シービーアールイー(CBRE)は12月18日、不動産プレスセミナーを開催し、今後も大型マルチテナント物流施設の供給も需要も活発だと説明した。

<CBREの大久保寛リサーチエグゼクティブディレクター>
CBREの大久保寛リサーチエグゼクティブディレクター

大久保寛リサーチエグゼクティブディレクターは、2020年までの新規のマルチテナント型物流施設の竣工予定図を示しながら説明した。

「2009年までに竣工した物流施設はある程度湾岸部に集中していたが、2010年から2014年に竣工した新規物件は東京外環自動車道や圏央道沿いに展開。2015年から2020年に竣工予定の物件はさらに国道16号線沿いも加わり、3環状道路沿いに展開する予定だ。一部を除いて2020年までに3環状道路が開通することが大きな要素となっている」とし、湾岸部から内陸部への物流センターの移動が進んでいるとしている。

これまであまり顧みられなかった茨城県なども圏央道の開通に伴い注目を集めているという。
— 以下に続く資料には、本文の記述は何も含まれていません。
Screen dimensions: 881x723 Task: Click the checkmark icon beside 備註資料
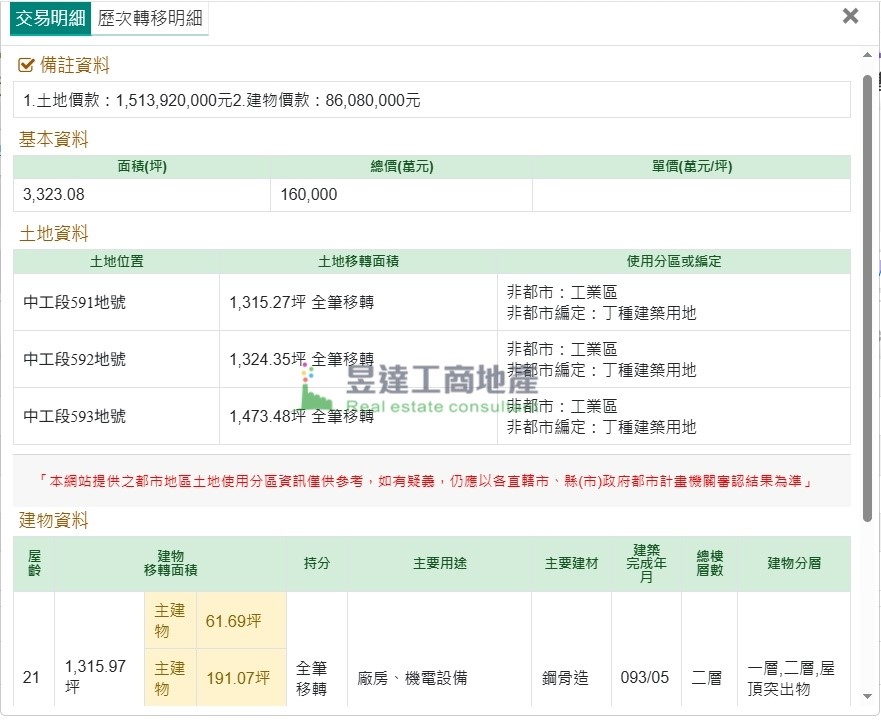coord(27,66)
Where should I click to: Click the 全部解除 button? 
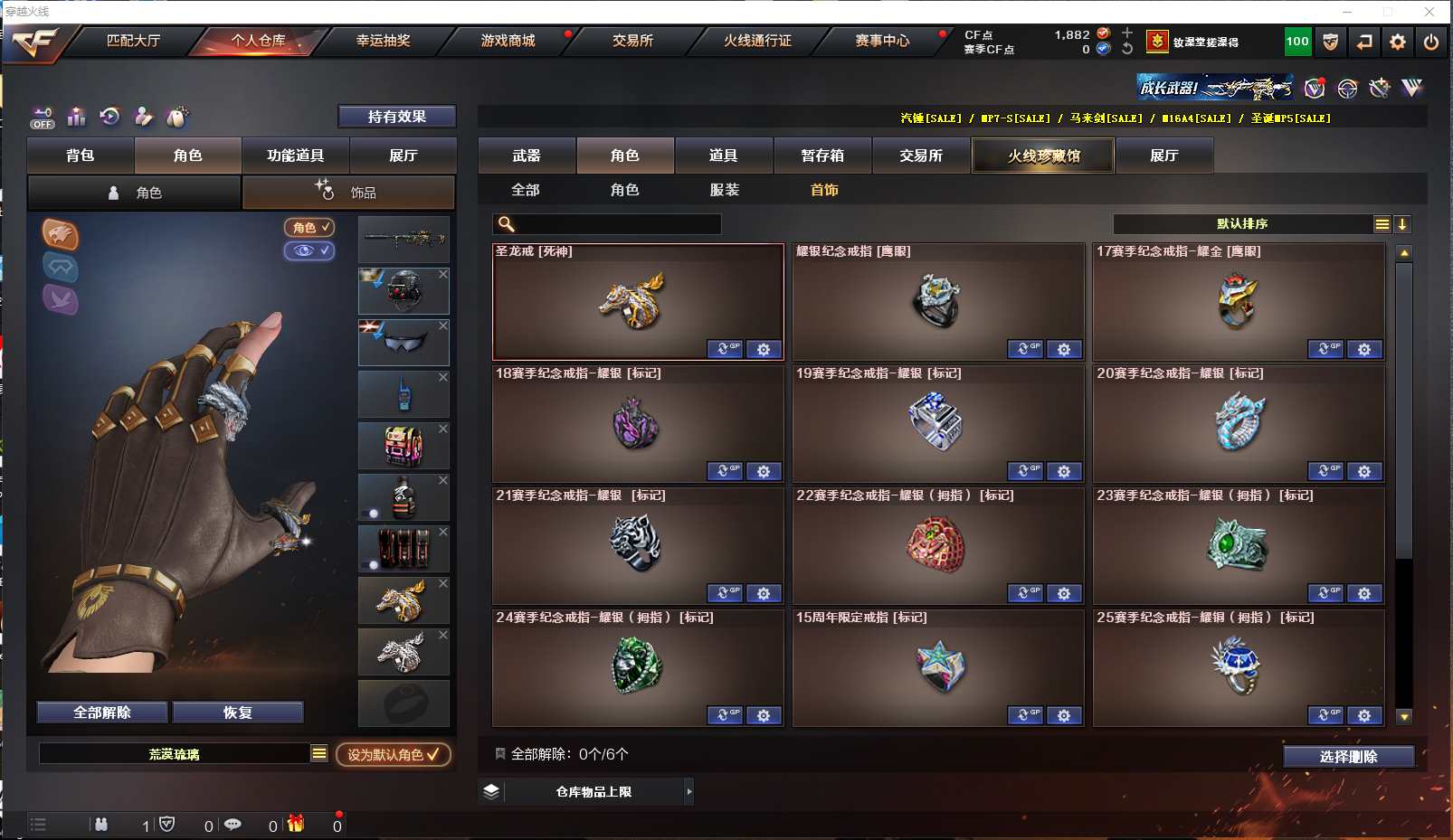click(102, 713)
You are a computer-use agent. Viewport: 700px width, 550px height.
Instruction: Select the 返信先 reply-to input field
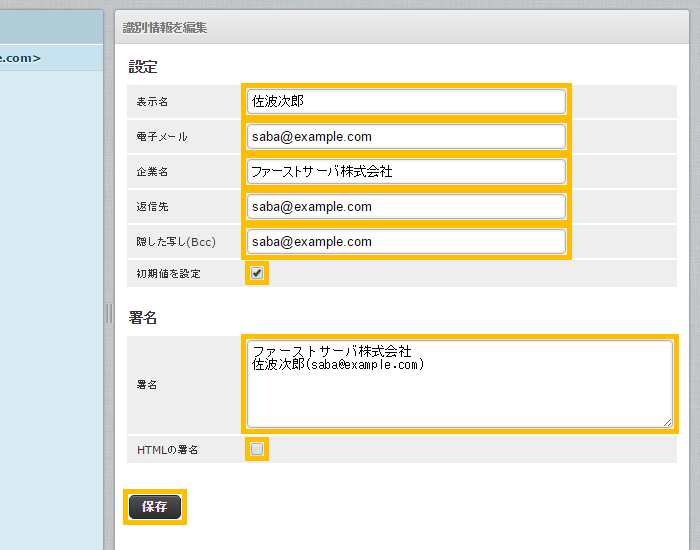[x=405, y=206]
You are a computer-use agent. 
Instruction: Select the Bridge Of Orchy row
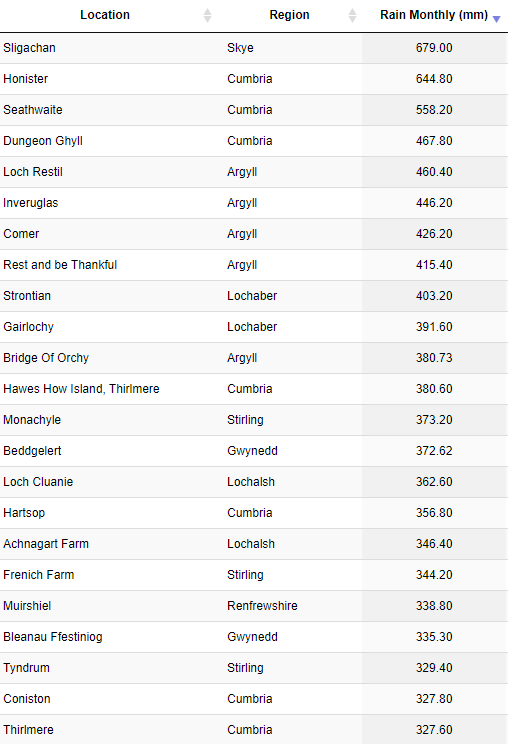point(254,358)
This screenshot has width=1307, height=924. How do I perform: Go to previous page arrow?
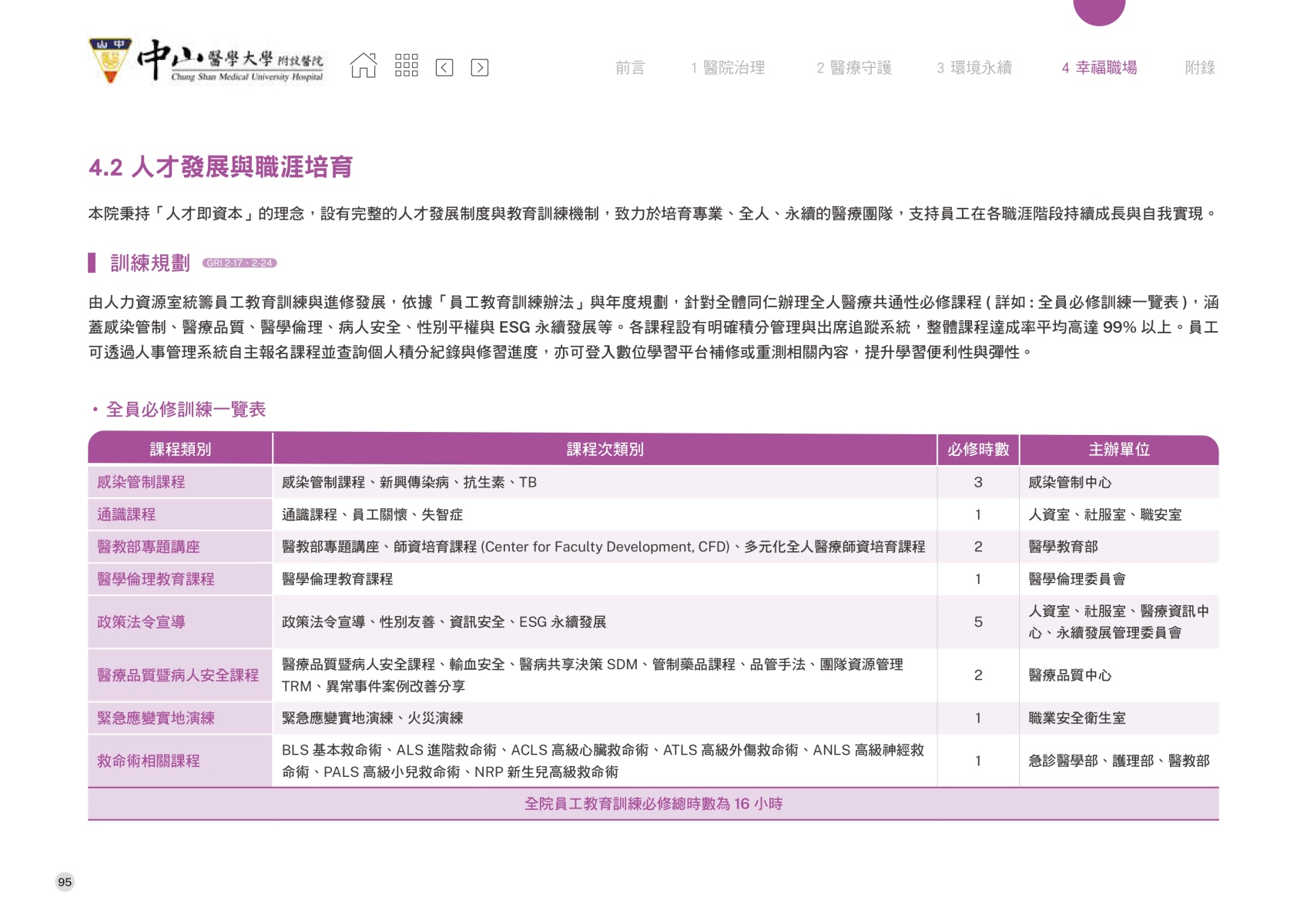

一方、湾岸部の倉庫跡地がマンションに置き換わる動きも小休止し、その倉庫跡に新規の倉庫を建て替える動きも出始めているという。これは、雇用の関係で、パートの人を集めやすい都心に再度注目が集まっているという。

2015年に竣工する新規のマルチテナント型物流施設は過去最大の年間33万坪。そのため空室率は、一時的に数字は上がり、10%程度まで行くとしているが、その後は4.7%程度に落ち着くと見ている。

新規のマルチテナント型物流施設は、竣工前半年ですでに平均して50%程度の高い賃貸契約を結ぶなど、これまでにない早いペースとなっている。

既存の物流事業者が3PLで借りていたものとは別に、通販用途のために小売関係が自前で物流センターを持つようになり、通販ビジネスを拡大する動きが顕著になってきたとしている。

例として、ファーストリテイリングと大和ハウスが開発を進めている江東区有明の「Dプロジェクト有明Ⅰ」やセブン&アイ(セブンネットショッピング)が開発している埼玉県久喜市の「セブンネット久喜センター」などを挙げている。